» **Excerpted text**
■ ■ ■ ■ ■ ■ ■

The Pictou Highlanders was an infantry regiment of the Canadian Army from 1871 until it was amalgamated into the Nova Scotia Highlanders in 1954.

Lineage
Founded in 1871 as the Colchester and Hants Provisional Battalion of Infantry it went through several name changes including, in 1871, the 78th Colchester and Hants, or Highlanders Battalion of Infantry; in 1879 the 78th Colchester, Hants and Pictou Battalion of Infantry, "Highlanders"; in 1900 the 78th Colchester, Hants and Pictou Regiment, "Highlanders"; in 1910 the 78th Pictou Regiment "Highlanders"; in 1921 The Pictou Highlanders; and in 1946 - The Pictou Highlanders (Motor).

■ ■ ■ ■ ■ ■ ■

» **Information supplied**

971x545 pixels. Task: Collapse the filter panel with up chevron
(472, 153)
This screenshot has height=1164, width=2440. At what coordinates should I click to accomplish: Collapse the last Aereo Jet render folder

■ ■ ■ ■ ■ ■ ■

» **Problem**
Carry on the history of the Pictou Highlanders from after its last sentence.

» **Task response**
History 
With the outbreak of the First World War, the 78th Pictou Regiment (Highlanders) raised volunteers for the overseas battalions of the Canadian Expeditionary Force.  During the Second World War, The Pictou Highlanders were active in a defensive role but were never engaged in battle.  Details of the regiment were raised for local protective duty on September 1, 1939, and full mobilization occurred on January 1, 1941.  The first move that the regiment made was to Newfoundland for coastal defense duty from March until August 1943.  In September of the year, one company was dispatched to Nassau, Bahamas where it performed garrison duty until March 1946.  A second company entitled Special Infantry Company (Pictou Highlanders) was mobilized on September 10, 1942, for service in Bermuda from November 12, 1942, to April 1, 1946.  Their duties performed, both the active battalion and the Special Infantry Company were disbanded on April 30, 1946.  During the life of the active units, a 2nd Battalion also served in Canada in the Reserve Army.

In 1954, as a result of the Kennedy Report on the Reserve Army, this regiment was amalgamated with The North Nova Scotia Highlanders to form the 1st Battalion of The Nova Scotia Highlanders with The Cape Breton Highlanders forming the 2nd Battalion.

The Pictou Highlanders before amalgamation held its final Order of Precedence as 33.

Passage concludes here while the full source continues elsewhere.